#### What is required:
For the records that follow, say how many lines have the word "search" in them. Write the number and nothing more.
BEGIN Extracted entries
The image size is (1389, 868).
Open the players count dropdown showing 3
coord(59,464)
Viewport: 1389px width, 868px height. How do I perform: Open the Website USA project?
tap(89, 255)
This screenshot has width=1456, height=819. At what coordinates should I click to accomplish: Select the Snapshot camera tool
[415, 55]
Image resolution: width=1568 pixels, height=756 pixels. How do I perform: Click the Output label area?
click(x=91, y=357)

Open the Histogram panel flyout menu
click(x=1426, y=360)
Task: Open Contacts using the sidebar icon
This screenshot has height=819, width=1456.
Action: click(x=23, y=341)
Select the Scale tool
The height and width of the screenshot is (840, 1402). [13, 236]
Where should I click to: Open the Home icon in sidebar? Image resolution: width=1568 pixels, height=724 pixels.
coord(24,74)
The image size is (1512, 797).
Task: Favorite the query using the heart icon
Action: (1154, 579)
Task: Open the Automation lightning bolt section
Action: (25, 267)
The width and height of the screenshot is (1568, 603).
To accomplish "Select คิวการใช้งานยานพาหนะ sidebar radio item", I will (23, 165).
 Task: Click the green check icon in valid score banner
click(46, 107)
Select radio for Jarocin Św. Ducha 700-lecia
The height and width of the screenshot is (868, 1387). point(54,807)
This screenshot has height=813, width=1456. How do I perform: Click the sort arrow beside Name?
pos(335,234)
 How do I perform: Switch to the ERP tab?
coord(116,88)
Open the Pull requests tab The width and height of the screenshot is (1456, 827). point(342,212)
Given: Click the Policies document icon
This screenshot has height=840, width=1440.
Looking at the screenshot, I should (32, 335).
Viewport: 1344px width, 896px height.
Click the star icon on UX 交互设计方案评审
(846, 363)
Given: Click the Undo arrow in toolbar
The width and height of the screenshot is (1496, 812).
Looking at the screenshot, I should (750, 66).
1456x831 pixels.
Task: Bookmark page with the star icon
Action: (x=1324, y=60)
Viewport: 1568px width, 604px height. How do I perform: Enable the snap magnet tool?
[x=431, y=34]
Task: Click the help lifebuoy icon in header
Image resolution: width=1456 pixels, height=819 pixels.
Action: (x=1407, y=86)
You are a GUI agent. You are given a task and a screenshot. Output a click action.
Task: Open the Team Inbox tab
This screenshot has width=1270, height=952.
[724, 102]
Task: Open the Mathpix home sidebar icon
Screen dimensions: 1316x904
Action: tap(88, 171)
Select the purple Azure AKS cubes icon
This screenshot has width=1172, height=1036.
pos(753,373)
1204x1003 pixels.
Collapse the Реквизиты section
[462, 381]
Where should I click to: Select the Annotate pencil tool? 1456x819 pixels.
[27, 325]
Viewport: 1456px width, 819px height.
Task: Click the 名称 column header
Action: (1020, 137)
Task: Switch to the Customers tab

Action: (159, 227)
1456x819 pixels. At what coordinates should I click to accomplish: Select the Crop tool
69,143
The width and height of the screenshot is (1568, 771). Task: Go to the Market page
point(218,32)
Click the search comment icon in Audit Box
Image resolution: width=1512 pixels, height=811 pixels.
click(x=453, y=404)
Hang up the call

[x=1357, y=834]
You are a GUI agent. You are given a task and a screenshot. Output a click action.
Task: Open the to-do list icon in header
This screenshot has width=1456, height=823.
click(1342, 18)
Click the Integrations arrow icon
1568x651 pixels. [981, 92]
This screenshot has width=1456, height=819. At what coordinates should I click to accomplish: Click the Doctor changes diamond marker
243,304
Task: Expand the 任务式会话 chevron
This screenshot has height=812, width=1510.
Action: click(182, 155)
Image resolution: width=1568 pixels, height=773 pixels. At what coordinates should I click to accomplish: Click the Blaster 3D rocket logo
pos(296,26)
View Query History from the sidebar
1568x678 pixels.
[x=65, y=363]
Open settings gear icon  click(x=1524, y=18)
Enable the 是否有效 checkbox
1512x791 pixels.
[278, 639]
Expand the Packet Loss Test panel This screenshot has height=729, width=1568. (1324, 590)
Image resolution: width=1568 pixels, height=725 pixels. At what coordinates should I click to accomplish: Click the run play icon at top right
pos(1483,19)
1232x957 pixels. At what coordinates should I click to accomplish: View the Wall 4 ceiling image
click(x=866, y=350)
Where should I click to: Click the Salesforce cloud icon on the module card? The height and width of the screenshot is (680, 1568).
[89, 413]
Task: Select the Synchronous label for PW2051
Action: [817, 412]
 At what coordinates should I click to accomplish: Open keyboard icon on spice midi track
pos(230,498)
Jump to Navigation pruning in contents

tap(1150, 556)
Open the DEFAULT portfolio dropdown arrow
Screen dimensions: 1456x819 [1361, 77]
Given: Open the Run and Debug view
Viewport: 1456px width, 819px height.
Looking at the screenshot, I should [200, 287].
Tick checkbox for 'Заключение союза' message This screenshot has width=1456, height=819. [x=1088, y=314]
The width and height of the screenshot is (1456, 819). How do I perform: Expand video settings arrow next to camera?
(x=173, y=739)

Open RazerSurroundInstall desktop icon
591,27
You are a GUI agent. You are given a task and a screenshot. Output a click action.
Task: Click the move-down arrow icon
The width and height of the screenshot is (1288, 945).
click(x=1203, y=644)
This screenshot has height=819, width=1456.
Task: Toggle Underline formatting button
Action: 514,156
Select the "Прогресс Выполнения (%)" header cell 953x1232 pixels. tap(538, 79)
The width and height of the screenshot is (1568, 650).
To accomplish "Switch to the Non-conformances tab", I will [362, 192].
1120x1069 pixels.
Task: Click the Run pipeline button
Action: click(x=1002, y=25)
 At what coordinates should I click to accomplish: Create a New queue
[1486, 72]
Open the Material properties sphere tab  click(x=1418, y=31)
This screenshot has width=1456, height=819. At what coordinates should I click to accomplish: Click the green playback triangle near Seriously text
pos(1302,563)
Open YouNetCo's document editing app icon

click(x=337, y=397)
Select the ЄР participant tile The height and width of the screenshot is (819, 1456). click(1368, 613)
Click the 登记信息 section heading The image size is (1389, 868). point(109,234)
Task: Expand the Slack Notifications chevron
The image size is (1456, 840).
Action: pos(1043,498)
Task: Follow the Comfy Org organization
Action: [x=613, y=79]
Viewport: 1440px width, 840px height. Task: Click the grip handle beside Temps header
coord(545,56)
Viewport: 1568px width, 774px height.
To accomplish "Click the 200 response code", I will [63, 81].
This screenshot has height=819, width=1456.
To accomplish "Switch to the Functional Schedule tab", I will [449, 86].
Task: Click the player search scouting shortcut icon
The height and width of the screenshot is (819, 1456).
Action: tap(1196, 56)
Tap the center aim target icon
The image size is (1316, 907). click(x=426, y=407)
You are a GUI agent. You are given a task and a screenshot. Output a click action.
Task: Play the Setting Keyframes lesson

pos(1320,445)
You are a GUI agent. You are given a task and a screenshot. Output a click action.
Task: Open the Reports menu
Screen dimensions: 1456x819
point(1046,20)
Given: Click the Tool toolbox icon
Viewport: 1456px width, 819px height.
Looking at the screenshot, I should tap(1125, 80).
END Extracted entries
#### Result for this exercise:
2